• [What is being asked]
Arrange the stretch of the listing from the line containing "Screen dimensions: 1568x779" through the line containing "Looking at the screenshot, I should 230,118." as a JSON list of strings, one string per line, skipping blank lines.

• [Given data]
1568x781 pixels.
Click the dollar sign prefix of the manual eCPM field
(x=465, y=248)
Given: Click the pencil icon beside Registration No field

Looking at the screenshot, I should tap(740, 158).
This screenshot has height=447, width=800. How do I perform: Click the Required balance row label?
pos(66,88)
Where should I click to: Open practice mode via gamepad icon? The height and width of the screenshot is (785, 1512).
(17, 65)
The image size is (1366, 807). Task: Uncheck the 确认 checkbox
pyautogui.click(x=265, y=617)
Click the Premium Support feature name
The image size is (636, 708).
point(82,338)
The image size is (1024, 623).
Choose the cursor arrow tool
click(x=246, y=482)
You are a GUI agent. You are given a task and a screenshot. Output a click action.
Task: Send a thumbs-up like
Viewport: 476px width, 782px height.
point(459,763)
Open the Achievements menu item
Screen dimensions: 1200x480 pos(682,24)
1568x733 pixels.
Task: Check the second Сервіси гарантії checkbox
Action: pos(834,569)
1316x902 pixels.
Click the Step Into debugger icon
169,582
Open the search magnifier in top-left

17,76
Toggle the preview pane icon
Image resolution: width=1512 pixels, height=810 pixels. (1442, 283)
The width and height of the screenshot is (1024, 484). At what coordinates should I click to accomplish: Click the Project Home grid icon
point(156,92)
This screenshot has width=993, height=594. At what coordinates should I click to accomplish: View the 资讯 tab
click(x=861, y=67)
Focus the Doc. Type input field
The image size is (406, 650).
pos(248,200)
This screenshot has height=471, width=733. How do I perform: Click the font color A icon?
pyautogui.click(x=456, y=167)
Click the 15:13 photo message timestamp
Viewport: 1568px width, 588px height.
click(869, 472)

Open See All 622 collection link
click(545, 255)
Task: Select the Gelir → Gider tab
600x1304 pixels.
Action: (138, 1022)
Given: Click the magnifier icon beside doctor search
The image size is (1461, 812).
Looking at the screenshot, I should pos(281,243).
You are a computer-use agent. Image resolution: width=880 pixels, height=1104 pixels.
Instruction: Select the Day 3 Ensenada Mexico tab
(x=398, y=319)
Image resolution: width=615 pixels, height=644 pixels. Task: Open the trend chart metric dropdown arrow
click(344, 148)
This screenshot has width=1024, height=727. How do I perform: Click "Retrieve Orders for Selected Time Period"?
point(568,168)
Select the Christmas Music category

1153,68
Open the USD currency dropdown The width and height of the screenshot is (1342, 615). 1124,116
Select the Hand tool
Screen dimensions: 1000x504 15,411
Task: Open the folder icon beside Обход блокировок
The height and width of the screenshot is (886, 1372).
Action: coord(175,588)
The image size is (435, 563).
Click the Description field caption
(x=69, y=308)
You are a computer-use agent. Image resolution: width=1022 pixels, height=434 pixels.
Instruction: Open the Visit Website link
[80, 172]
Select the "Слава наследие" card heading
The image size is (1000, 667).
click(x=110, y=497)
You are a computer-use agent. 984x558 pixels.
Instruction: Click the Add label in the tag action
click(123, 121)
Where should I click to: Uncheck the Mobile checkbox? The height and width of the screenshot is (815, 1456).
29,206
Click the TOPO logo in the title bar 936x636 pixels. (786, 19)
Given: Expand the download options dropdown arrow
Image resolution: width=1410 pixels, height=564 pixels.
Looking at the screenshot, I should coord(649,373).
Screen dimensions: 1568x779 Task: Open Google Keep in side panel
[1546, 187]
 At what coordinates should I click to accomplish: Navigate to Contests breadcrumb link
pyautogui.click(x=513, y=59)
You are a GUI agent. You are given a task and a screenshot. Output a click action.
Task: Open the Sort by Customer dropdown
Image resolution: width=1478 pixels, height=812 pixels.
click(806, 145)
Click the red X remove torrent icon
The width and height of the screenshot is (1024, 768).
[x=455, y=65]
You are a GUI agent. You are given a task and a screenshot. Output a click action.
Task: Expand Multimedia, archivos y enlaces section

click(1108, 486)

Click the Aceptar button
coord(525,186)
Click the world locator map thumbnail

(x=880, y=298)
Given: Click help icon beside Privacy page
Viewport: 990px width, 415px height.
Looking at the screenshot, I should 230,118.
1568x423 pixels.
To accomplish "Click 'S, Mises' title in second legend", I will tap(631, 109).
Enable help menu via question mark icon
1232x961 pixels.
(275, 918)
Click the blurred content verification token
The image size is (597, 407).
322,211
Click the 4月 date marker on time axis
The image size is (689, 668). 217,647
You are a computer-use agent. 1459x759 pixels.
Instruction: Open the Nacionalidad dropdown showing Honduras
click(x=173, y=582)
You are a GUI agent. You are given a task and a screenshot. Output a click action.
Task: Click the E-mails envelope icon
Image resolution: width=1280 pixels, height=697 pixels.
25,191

• [Task response]
[
  "Screen dimensions: 1568x779 Task: Open Google Keep in side panel",
  "[1546, 187]",
  " At what coordinates should I click to accomplish: Navigate to Contests breadcrumb link",
  "pyautogui.click(x=513, y=59)",
  "You are a GUI agent. You are given a task and a screenshot. Output a click action.",
  "Task: Open the Sort by Customer dropdown",
  "Image resolution: width=1478 pixels, height=812 pixels.",
  "click(806, 145)",
  "Click the red X remove torrent icon",
  "The width and height of the screenshot is (1024, 768).",
  "[x=455, y=65]",
  "You are a GUI agent. You are given a task and a screenshot. Output a click action.",
  "Task: Expand Multimedia, archivos y enlaces section",
  "click(1108, 486)",
  "Click the Aceptar button",
  "coord(525,186)",
  "Click the world locator map thumbnail",
  "(x=880, y=298)",
  "Given: Click help icon beside Privacy page",
  "Viewport: 990px width, 415px height.",
  "Looking at the screenshot, I should 230,118."
]